On Jun 20, 2013, at 11:24 AM, Jun Yin <yinjun111 at gmail.com> wrote:

> Hi, Chris Field,
> 
> I have tried your script. It worked well in my computer. There should not
> be any problem with it.
> 
> For your question, in BioPerl, the sequence object always has the start
> coordinate smaller than the end coordinate. It is not a bug.
> 
> The strand information is kept in the sequence object. You can retrieve
> the strand information by $seq->strand .
> 
> As suggested by Chris J Fields, It is more common to use SearchIO to deal
> with blast output.
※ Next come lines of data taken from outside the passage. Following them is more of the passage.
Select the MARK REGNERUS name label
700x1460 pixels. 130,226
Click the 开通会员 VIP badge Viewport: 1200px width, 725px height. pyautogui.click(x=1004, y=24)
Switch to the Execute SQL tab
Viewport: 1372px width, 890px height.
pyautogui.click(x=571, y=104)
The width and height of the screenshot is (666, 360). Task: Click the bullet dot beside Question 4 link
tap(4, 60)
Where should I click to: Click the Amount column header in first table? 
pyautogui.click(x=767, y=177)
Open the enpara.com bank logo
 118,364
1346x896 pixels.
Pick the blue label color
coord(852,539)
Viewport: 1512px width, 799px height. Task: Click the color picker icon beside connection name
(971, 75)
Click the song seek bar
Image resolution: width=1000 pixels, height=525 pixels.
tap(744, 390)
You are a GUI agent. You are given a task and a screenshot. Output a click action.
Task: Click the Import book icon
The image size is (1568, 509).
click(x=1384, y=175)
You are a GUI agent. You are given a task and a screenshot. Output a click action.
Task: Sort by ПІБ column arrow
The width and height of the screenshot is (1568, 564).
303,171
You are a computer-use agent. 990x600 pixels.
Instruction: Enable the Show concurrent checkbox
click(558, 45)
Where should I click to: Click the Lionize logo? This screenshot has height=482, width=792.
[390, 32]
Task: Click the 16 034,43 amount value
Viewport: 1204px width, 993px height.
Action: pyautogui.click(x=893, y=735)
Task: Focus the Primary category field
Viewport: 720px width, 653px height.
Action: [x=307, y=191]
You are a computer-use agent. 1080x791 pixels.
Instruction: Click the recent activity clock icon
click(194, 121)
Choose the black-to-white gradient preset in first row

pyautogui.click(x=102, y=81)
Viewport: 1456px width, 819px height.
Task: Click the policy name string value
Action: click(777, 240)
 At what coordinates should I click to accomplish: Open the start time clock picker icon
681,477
You can try that module too.
> 
> Cheers,
> -- 
> Jun Yin, Ph.D.
> Postdoc Associate
> 
> James Noonan Group
> Department of Genetics
> Yale University School of Medicine
> Sterling Hall of Medicine, I-120A
> 333 Cedar Street 
> New Haven, CT 06510
> http://www.yale.edu/noonanlab/Jun.html
> 
> 
> 
> 
> 
> On 6/19/13 9:15 AM, "Fields, Christopher J" <cjfields at illinois.edu> wrote:
> 
>> The alignments from BLAST reports are generally parsed via Bio::SearchIO.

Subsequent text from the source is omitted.